Put the rows below into a numbered list, starting with the line that contains "Go to next page of results" and going on through the last row. Leave out any blank lines.

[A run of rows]

#####

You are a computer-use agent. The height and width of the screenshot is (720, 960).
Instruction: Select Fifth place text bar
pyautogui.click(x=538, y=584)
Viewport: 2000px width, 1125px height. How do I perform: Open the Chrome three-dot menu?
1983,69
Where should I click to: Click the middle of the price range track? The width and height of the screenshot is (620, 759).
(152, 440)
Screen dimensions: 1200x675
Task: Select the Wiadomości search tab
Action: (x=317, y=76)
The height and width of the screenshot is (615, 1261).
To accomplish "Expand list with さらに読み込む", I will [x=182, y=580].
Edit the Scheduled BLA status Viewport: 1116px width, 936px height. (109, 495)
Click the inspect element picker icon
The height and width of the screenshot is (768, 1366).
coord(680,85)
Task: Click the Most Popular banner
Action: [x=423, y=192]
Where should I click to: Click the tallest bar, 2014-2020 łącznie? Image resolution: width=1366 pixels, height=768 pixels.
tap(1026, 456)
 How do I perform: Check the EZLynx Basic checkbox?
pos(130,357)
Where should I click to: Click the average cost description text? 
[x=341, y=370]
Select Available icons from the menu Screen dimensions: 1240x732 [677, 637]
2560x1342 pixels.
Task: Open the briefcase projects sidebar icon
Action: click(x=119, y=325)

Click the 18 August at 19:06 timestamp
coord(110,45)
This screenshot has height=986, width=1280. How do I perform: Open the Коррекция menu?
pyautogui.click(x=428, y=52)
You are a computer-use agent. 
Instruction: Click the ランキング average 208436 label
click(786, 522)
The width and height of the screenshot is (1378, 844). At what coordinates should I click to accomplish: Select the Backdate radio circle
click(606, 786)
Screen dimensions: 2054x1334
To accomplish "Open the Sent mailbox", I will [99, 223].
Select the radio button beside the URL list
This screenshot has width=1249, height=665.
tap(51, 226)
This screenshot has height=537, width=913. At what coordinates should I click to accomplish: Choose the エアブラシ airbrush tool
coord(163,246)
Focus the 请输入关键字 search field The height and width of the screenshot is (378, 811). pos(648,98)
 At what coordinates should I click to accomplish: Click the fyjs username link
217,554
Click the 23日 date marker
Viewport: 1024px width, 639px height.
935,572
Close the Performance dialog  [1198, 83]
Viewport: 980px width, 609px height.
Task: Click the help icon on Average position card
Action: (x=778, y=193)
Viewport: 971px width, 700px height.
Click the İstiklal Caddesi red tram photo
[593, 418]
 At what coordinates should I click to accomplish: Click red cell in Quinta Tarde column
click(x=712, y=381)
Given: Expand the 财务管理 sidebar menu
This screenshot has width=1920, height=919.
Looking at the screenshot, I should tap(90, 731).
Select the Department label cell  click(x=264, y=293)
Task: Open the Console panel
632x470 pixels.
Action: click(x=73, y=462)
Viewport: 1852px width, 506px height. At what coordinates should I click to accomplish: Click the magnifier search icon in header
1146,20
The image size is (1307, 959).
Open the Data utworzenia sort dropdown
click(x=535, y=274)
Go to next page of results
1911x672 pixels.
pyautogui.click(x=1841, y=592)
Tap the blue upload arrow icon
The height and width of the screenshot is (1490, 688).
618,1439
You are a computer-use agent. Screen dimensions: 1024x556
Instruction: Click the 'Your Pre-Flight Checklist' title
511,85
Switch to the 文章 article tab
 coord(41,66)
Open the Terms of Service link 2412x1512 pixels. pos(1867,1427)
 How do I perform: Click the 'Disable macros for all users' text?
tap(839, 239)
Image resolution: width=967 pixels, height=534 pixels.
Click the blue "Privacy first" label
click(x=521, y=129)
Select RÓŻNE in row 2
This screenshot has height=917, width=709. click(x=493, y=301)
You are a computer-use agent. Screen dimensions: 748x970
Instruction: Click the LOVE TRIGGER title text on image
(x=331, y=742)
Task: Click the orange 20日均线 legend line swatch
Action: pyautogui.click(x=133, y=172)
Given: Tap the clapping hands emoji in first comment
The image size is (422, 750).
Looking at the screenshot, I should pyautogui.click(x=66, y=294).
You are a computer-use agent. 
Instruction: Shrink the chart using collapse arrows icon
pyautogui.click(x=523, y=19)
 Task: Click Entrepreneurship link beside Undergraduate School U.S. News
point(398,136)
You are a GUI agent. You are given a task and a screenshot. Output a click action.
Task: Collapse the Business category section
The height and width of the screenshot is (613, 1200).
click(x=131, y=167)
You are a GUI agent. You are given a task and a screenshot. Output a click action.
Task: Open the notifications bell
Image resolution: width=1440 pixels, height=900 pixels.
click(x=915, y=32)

#####

_FULL ANSWER:_
1. Go to next page of results
2. 1911x672 pixels.
3. pyautogui.click(x=1841, y=592)
4. Tap the blue upload arrow icon
5. The height and width of the screenshot is (1490, 688).
6. 618,1439
7. You are a computer-use agent. Screen dimensions: 1024x556
8. Instruction: Click the 'Your Pre-Flight Checklist' title
9. 511,85
10. Switch to the 文章 article tab
11.  coord(41,66)
12. Open the Terms of Service link 2412x1512 pixels. pos(1867,1427)
13.  How do I perform: Click the 'Disable macros for all users' text?
14. tap(839, 239)
15. Image resolution: width=967 pixels, height=534 pixels.
16. Click the blue "Privacy first" label
17. click(x=521, y=129)
18. Select RÓŻNE in row 2
19. This screenshot has height=917, width=709. click(x=493, y=301)
20. You are a computer-use agent. Screen dimensions: 748x970
21. Instruction: Click the LOVE TRIGGER title text on image
22. (x=331, y=742)
23. Task: Click the orange 20日均线 legend line swatch
24. Action: pyautogui.click(x=133, y=172)
25. Given: Tap the clapping hands emoji in first comment
26. The image size is (422, 750).
27. Looking at the screenshot, I should pyautogui.click(x=66, y=294).
28. You are a computer-use agent. 
29. Instruction: Shrink the chart using collapse arrows icon
30. pyautogui.click(x=523, y=19)
31.  Task: Click Entrepreneurship link beside Undergraduate School U.S. News
32. point(398,136)
33. You are a GUI agent. You are given a task and a screenshot. Output a click action.
34. Task: Collapse the Business category section
35. The height and width of the screenshot is (613, 1200).
36. click(x=131, y=167)
37. You are a GUI agent. You are given a task and a screenshot. Output a click action.
38. Task: Open the notifications bell
39. Image resolution: width=1440 pixels, height=900 pixels.
40. click(x=915, y=32)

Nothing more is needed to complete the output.